Two highlights are the contributions by C P Lee, formerly of the band Alberto y Los Trios Paranoios, now a star turn in the media department at Salford University. One is an exploration of the "empowering" verbal fireworks of the Marx Brothers, the other an appreciation of Frank Randall, regarded by many (including George Melly) as the great forgotten comic genius of this century. Wonderfully vulgar, Randall revelled in dangerously anarchic mayhem, continually alarming the authorities. He burned down a hotel where he received bad service, fired a revolver at an annoying extra on a film set and bombarded Blackpool with toilet rolls from a hired plane after a conviction for obscenity. (The patter that caused such grave offence included the line: "There's a flea loose in the harem and the favourite will have to be scratched.")

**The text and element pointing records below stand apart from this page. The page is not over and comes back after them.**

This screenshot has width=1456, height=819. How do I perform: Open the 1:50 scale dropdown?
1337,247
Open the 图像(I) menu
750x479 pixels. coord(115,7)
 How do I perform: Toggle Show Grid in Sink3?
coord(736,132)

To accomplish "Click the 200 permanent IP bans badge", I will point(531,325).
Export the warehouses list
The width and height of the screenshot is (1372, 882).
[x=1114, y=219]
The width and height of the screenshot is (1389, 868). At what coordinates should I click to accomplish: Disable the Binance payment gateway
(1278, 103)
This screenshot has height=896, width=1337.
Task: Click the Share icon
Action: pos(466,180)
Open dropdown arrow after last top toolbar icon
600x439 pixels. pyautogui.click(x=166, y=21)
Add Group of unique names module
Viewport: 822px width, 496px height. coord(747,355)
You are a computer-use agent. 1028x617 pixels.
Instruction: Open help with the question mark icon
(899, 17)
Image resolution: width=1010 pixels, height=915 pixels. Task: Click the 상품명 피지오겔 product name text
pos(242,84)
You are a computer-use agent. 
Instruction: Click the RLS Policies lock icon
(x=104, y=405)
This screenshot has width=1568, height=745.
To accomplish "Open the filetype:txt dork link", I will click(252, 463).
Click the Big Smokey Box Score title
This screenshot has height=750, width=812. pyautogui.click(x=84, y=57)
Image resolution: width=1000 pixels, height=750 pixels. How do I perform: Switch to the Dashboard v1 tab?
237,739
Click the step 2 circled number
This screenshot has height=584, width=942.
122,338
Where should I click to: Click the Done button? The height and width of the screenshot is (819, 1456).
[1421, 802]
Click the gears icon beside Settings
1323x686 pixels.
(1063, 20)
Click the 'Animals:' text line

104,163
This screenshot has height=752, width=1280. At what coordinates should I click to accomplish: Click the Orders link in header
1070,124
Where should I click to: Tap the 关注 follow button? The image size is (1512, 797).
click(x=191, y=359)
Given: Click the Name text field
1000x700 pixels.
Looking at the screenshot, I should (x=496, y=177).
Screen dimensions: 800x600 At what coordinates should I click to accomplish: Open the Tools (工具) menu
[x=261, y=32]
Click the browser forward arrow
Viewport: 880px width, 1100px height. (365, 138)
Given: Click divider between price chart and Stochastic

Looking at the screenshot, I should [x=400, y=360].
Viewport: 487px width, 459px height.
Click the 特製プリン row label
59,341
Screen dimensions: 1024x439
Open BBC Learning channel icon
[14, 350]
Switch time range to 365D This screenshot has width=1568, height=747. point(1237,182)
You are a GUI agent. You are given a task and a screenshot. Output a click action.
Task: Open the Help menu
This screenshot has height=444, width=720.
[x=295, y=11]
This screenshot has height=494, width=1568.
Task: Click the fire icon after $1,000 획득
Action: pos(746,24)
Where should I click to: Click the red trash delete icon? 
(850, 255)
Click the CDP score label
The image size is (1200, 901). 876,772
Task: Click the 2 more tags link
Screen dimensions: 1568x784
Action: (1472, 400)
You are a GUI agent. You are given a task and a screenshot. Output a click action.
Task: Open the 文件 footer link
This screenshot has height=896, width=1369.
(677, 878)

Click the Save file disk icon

Not all contributions are as celebratory. Laraine Porter sets the tone for her angry investigation into female comic stereotypes with its unfortunate title: "Tarts, Tampons and Tyrants". However, there is no denying her perception that the stereotypical "giggly, busty blonde" of British comedy conforms to "rigid, male-defined images of gravity-defying physical perfection". Meanwhile, the likes of Sid James "can sport a face like a bag of spanners and still represent male desirability".
Frances Williams offers a feisty exploration of lesbian comics, though her attempt to conscript Absolutely Fabulous to the gay cause is unpersuasive. Similarly, Mark Simpson's insistence that "Morecambe and Wise exhibited more signifiers of homosexuality than a Soho queer pub" fails to recognise the duo's child-like otherworldliness.
It is unfortunate that the editor ascribes the cliched axiom "No one can ever be too thin or too rich" to the Duchess of Windsor. It was coined by the New York style queen Diana Vreeland.